Em agosto de 2011, Brasil, um país do futuro completará 70 anos de publicação. Apesar do tempo transcorrido só recentemente deixou a categoria dos títulos malditos. Já não é a alcunha do “país do nunca”, nem é visto como a miragem que jamais se materializa. Brandão-Brandônio não inventou o nome de um país, contentou-se em ser o precursor da explicação sobre a origem desta linda cidade onde estamos reunidos: Ó-linda!

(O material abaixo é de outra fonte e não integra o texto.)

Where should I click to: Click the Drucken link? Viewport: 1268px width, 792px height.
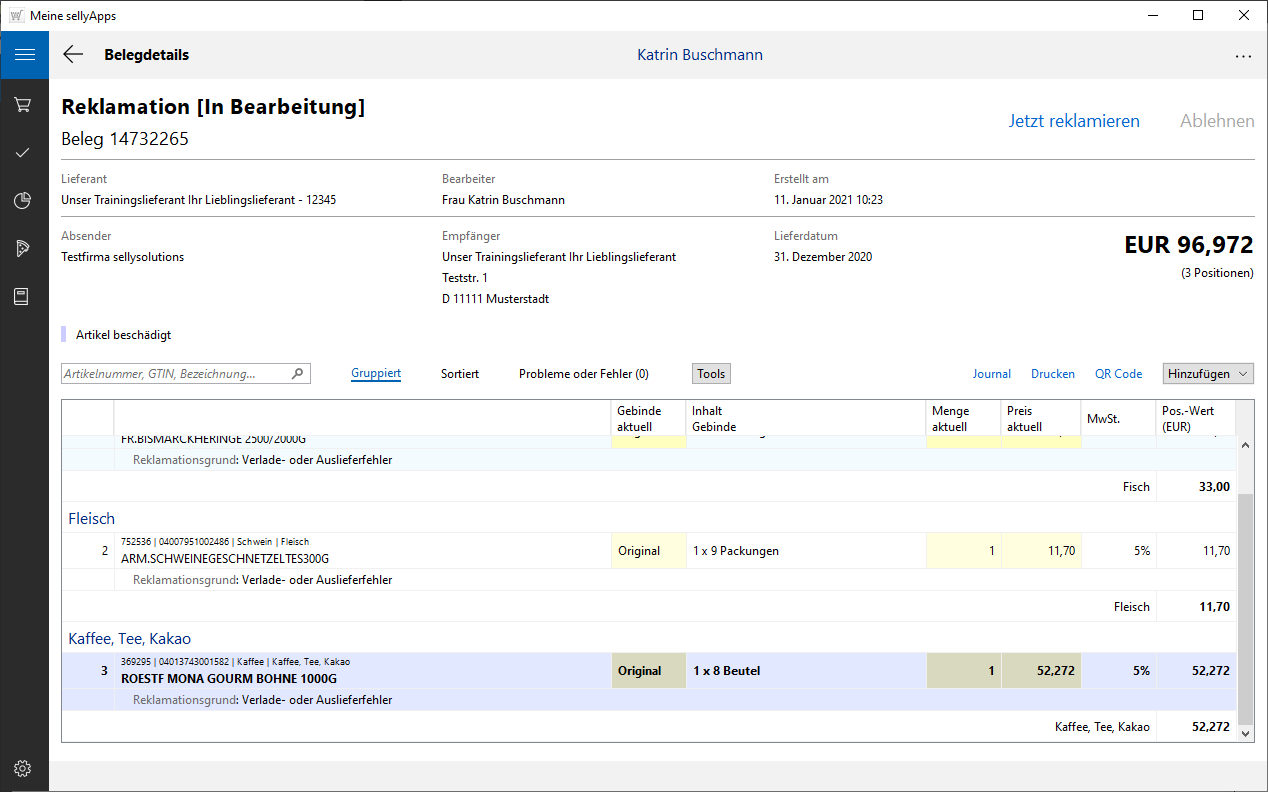coord(1052,374)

O Brasil passou a ser uma história de sucesso, Zweig foi o primeiro a antecipá-la e, de certa forma, o primeiro a pagar por ela. Um único crítico teve a acuidade e a generosidade para enfrentar o linchamento do refugiado que ousou apropriar-se do amor a um país alheio e publicou rasgados elogios ao livro. O pernambucano Osório Borba – escritor, tradutor, militante político, um dos fundadores do Partido Socialista Brasileiro – encantou-se de tal maneira com o encantamento de Zweig pelo Brasil que sugeriu que adotasse como pseudônimo a tradução portuguesa do seu nome: Estevão Ramos.

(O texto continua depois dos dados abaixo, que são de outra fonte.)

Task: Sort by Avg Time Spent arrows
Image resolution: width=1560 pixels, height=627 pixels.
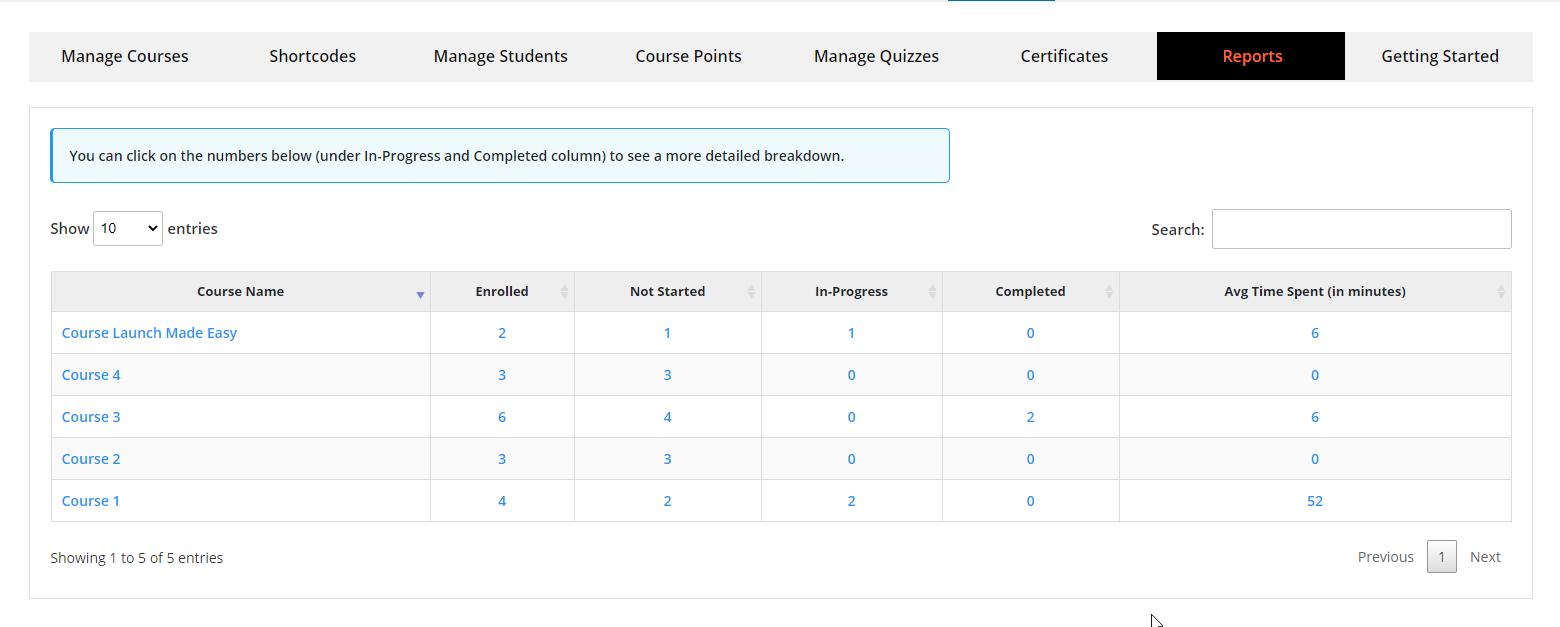Action: tap(1501, 292)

Junto com Brandônio, Estevão Ramos poderia escrever os Diálogos sobre a tolerância que tanta falta faz em nossas estantes, em nossas mentes e, principalmente, em nossa maneira de viver. Clarice Lispector, apesar da legendária discrição, os aplaudiria. O poeta Bento Teixeira sentir-se-ia reabilitado. De minha parte, gostaria de vê-los todos juntos subscrevendo um manifesto em defesa de um Estado laico, secular, pré-condição para uma república verdadeiramente democrática.